§ **RECORDS FOR THIS TASK**:
:::

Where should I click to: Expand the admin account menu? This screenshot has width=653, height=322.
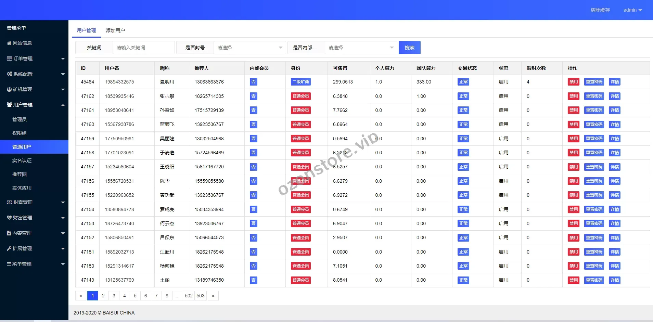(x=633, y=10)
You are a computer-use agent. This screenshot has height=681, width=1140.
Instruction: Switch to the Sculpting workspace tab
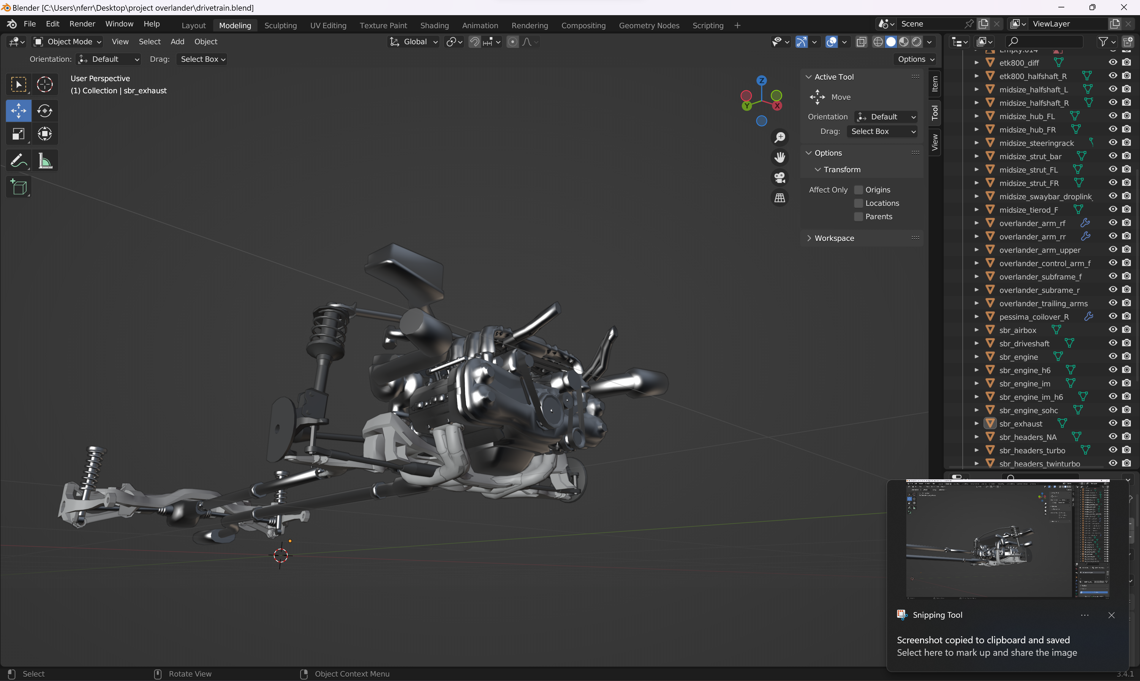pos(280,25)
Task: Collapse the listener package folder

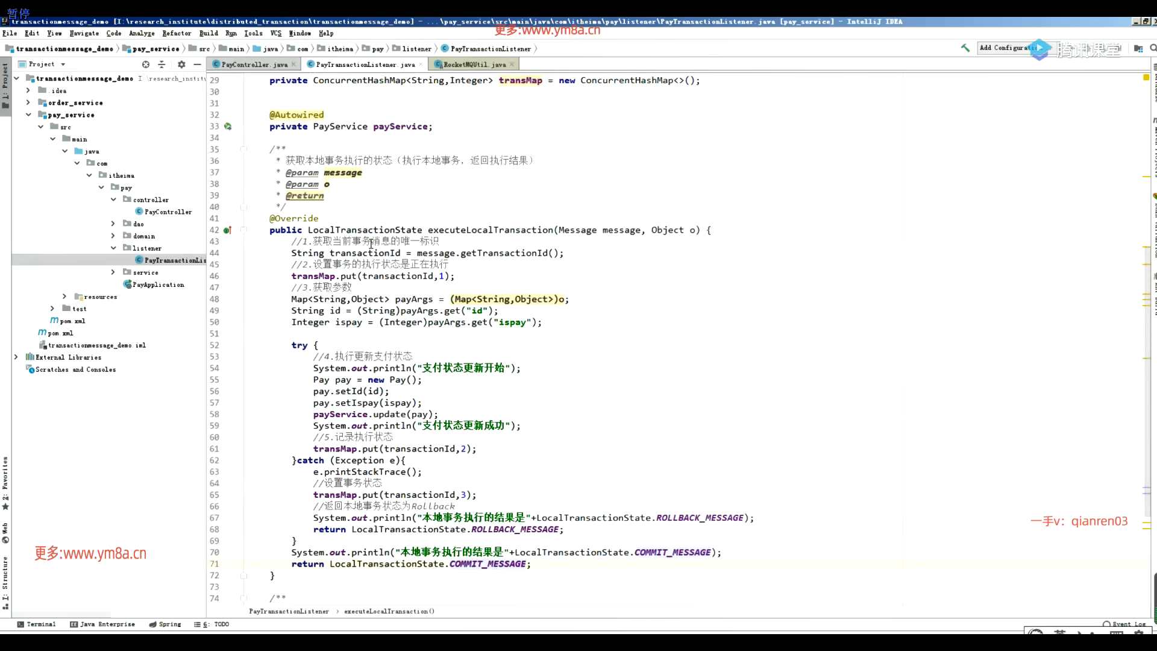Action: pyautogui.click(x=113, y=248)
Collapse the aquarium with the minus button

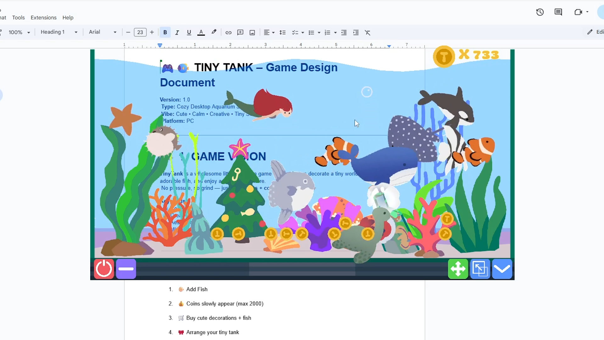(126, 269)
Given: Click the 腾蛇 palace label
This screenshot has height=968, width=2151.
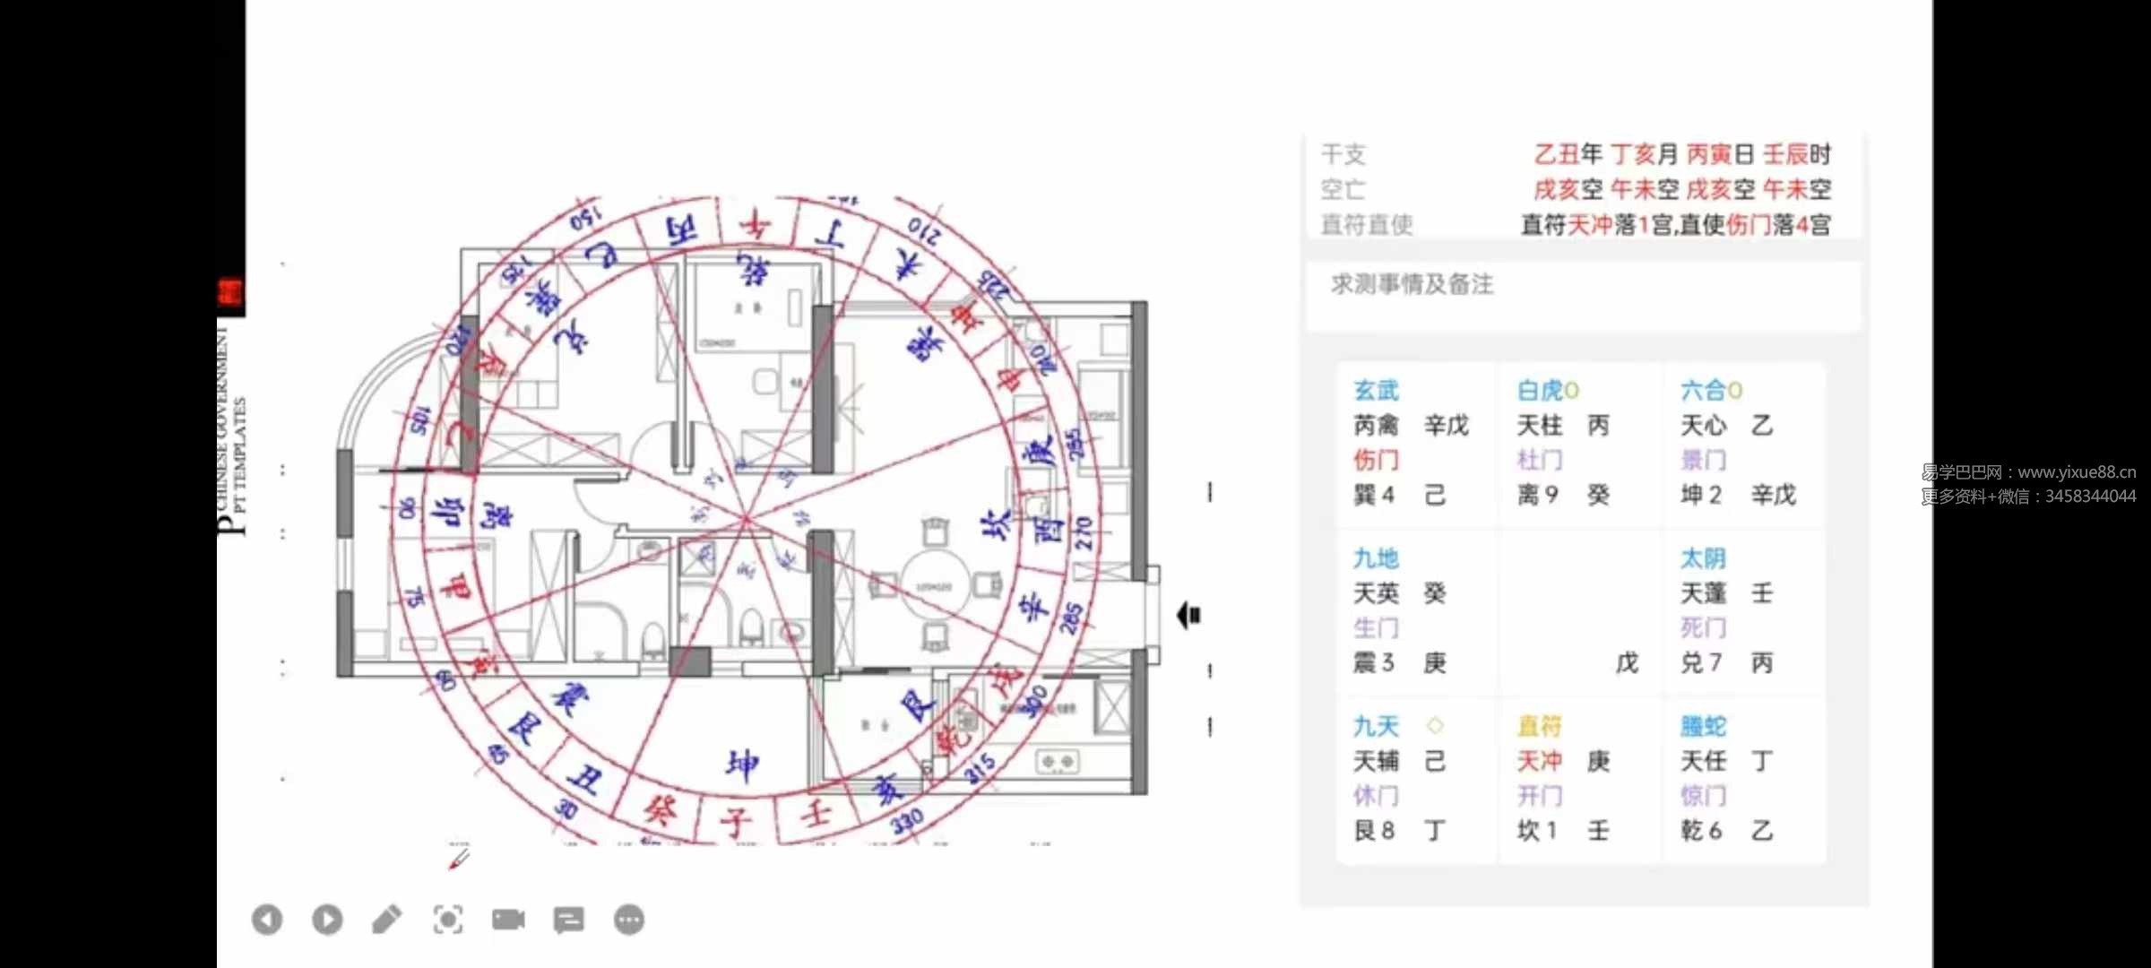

:::

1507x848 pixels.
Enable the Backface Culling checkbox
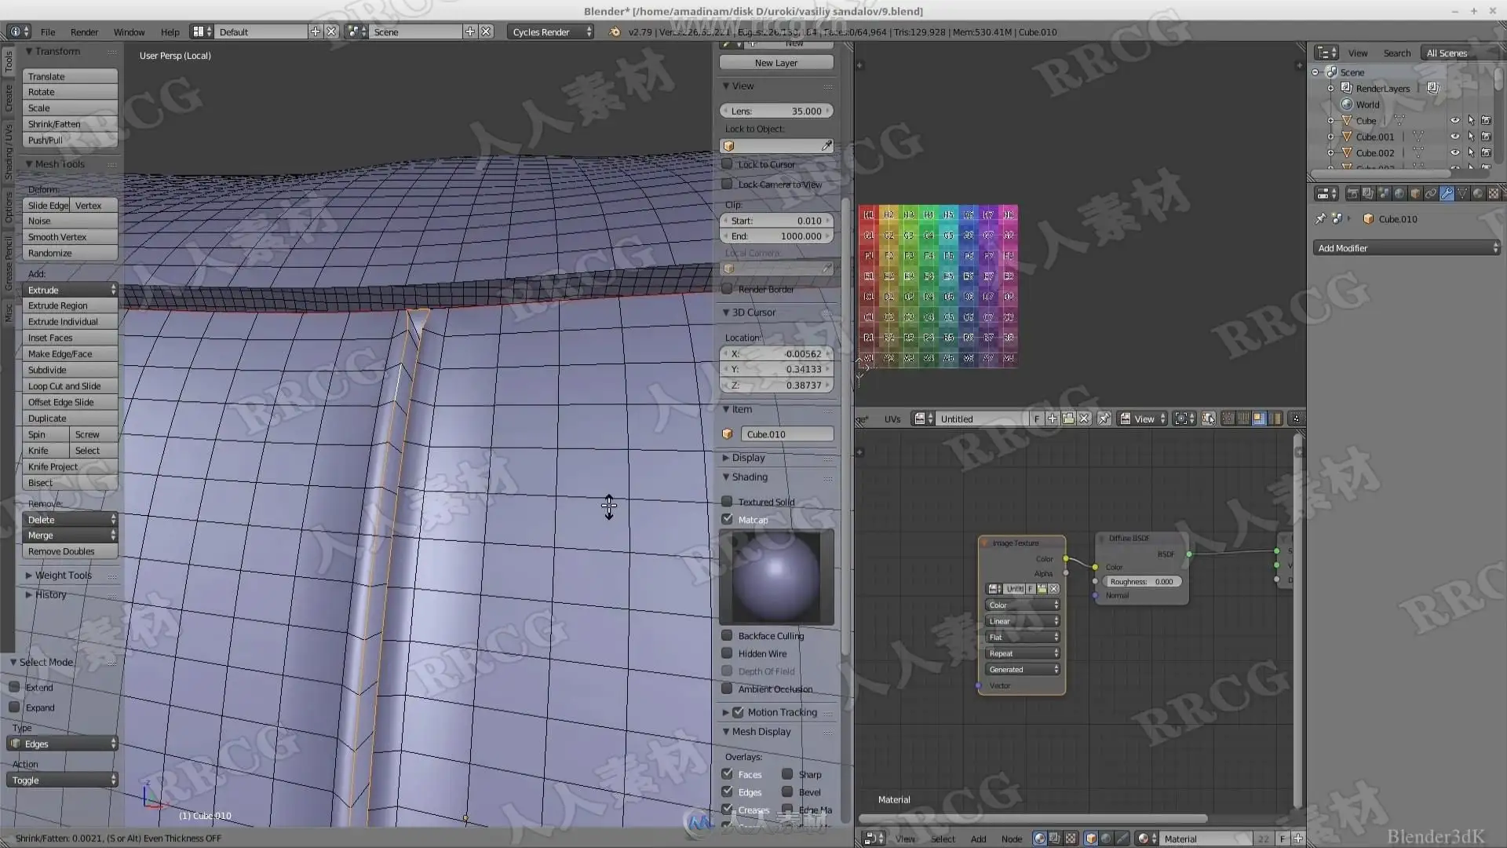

:::

§ **ACTION ITEM**: From the data above, output exactly the lines between the one containing "Given: Click the 腾蛇 palace label" and the one containing "This screenshot has height=968, width=2151.", counting both of them.

§ **RESPONSE TO THIS TASK**:
Given: Click the 腾蛇 palace label
This screenshot has height=968, width=2151.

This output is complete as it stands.